Comunidade em alerta
Recentemente, estive na Escola Presidente Costa e Silva, aqui em Tapera (RS), participando de reunião promovida pela Associação dos Moradores do Bairro Brasília (AMBB), para tratar sobre um grave problema, na verdade três graves problemas, que aquela comunidade enfrenta: drogas, álcool e prostituição. Se bem que estes não são uma exclusividade sua.
No encontro, que teve a participação do poder público (prefeito e secretárias), do MP (promotora) e do Conselho Tutelar, entre outros, houve relato de casos envolvendo esse triplo flagelo por quem vive esta dura realidade, na comunidade ou em uma sala da Saúde ou da Assistência Social ou ainda de uma clínica.
Tudo deve partir da prevenção com as crianças, já que tudo acontece entre os 11 e os 15 anos, com informação ao menor e a sua família.

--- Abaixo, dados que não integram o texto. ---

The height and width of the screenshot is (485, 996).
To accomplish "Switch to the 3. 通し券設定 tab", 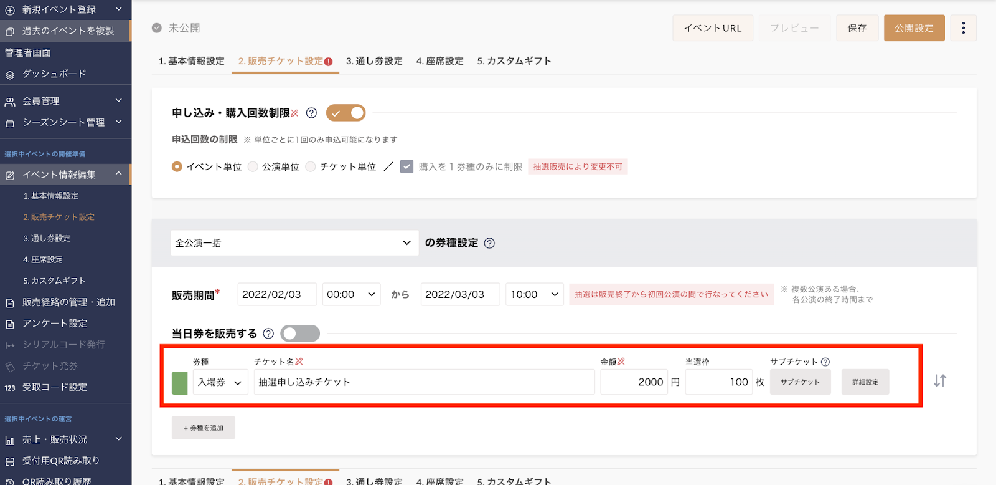I will 374,61.
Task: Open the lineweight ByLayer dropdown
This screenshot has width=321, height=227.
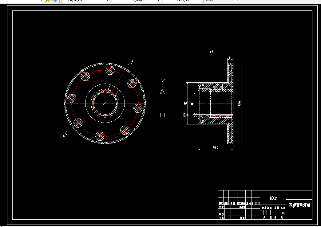Action: pos(181,1)
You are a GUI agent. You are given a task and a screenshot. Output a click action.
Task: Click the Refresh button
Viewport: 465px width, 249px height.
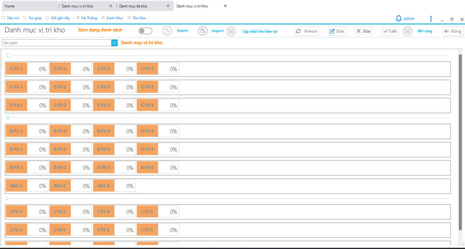click(x=307, y=31)

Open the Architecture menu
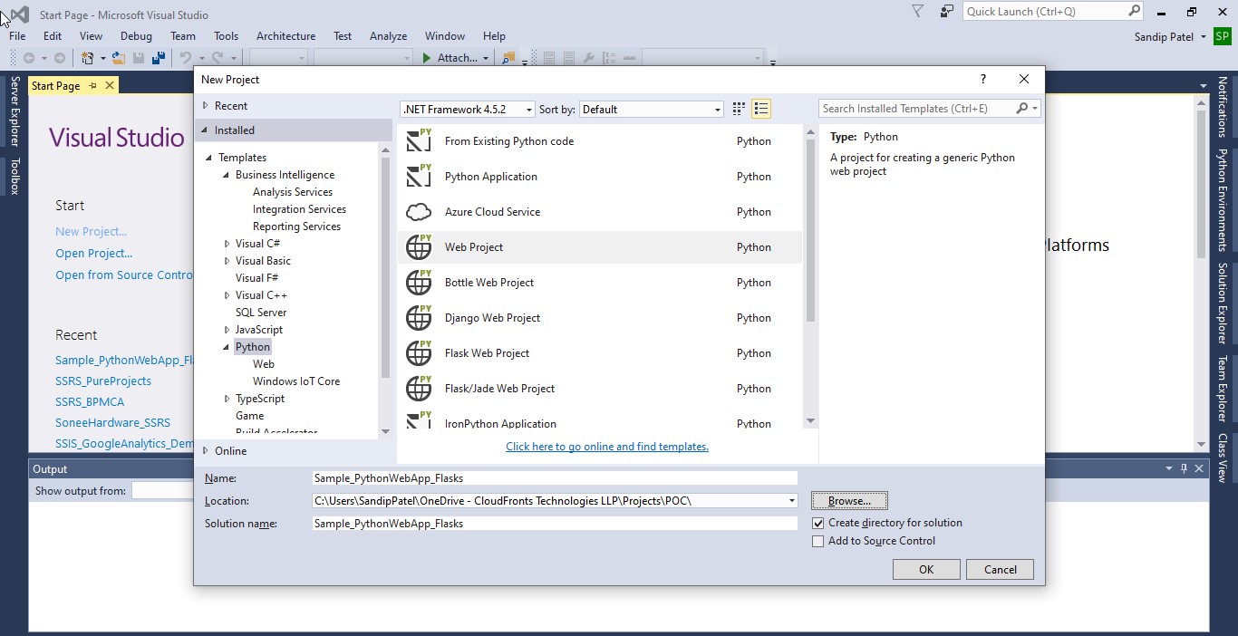tap(285, 36)
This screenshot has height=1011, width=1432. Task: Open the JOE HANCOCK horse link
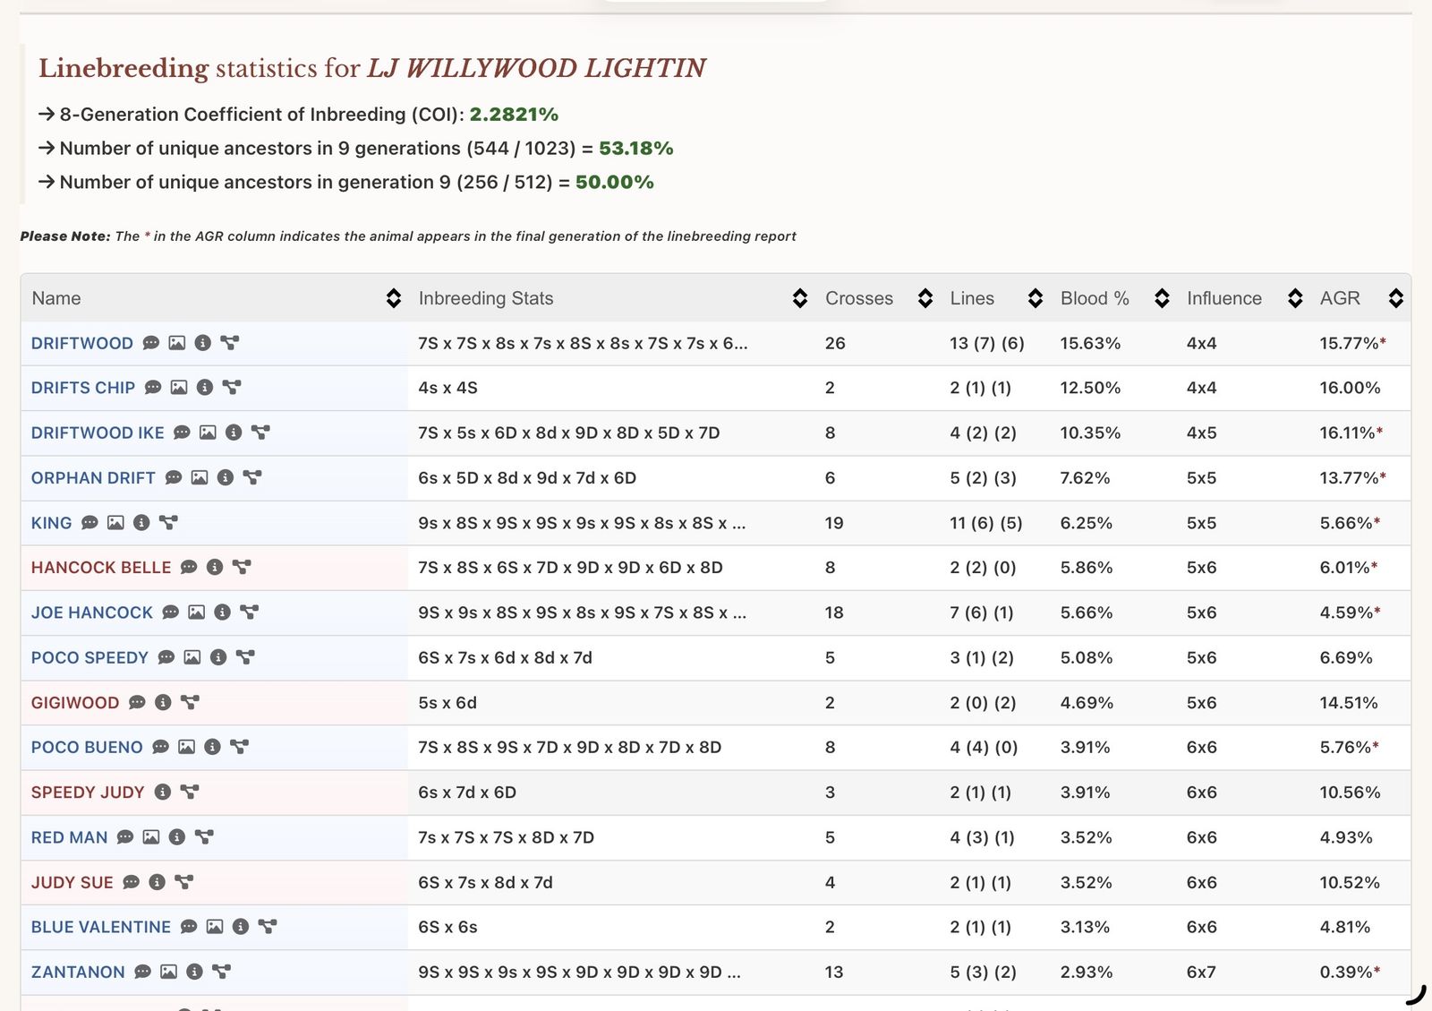tap(92, 613)
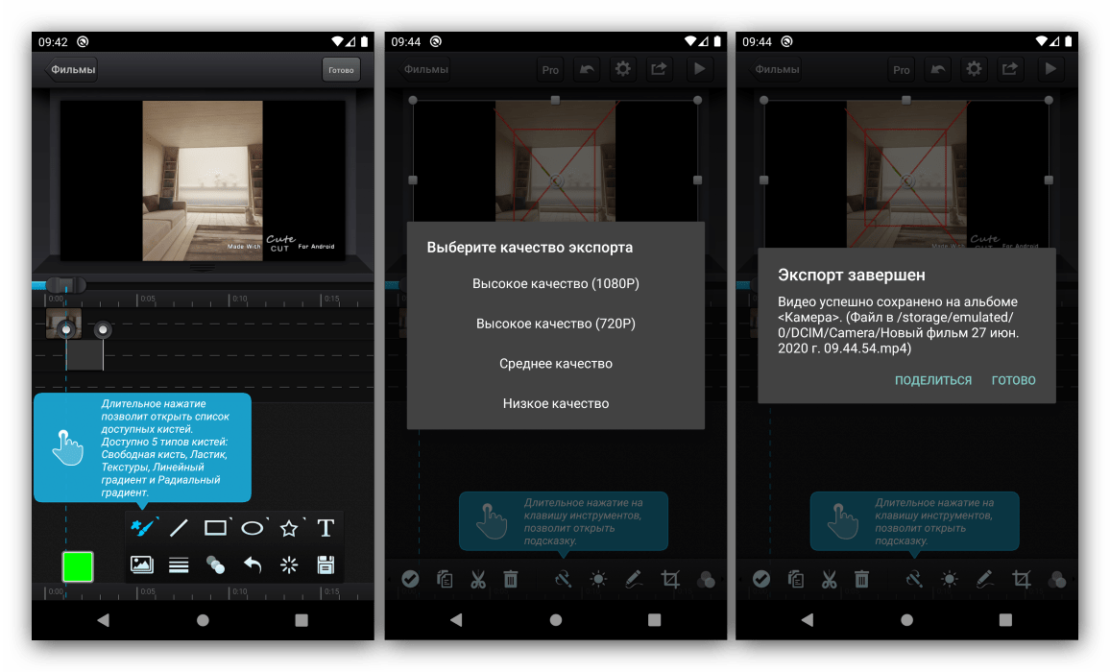Select the video clip thumbnail on the timeline
The image size is (1110, 672).
63,324
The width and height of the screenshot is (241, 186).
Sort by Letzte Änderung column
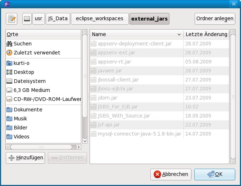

Mas, mais importante do que isso, os pais devem ver seus filhos como as pessoas mais importantes do mundo e que precisam ser seus melhores amigos, se importando com eles e não vê-los como um peso ou moeda de troca.
É importante que estas informações sejam repassadas às crianças, não importando onde elas residam, o tamanho da sua casa ou da conta bancária de seus pais, por que estes problemas estão em TODA a cidade, inclusive no centro.
Segundo a promotora Marisaura Fior, a diferença entre o bairro e o centro é o dinheiro que pode pagar uma clínica particular fora do município ou retirar o/a dependente do seu meio. Já quem não tem dinheiro se obriga a procurar ajuda pública expondo seu problema à sociedade e a falatórios.
Segundo pessoal do bairro, de cada 10 carros que sobe até lá, em busca de drogas, sempre à noite, 08 vem do centro, e a maioria são “carrões”.
As drogas, o álcool e a prostituição não tem preferência por pessoa. Se houver vacilo eles chegam e se acomodam na família, como um membro seu, com direito a exigências e muito sofrimento, fruto do descaso dos pais.
O futuro da infância, passa pela família que pode não ter dinheiro, mas precisa ter “base” e valores.
Agora o pessoal começará a realizar atividades diversas para prevenir estes problemas e em seis meses voltará a se reunir para fazer uma avaliação do que foi feito e projetar novas atividades. Este trabalho preventivo não pode parar, jamais, afinal não se pode desistir nunca de um filho.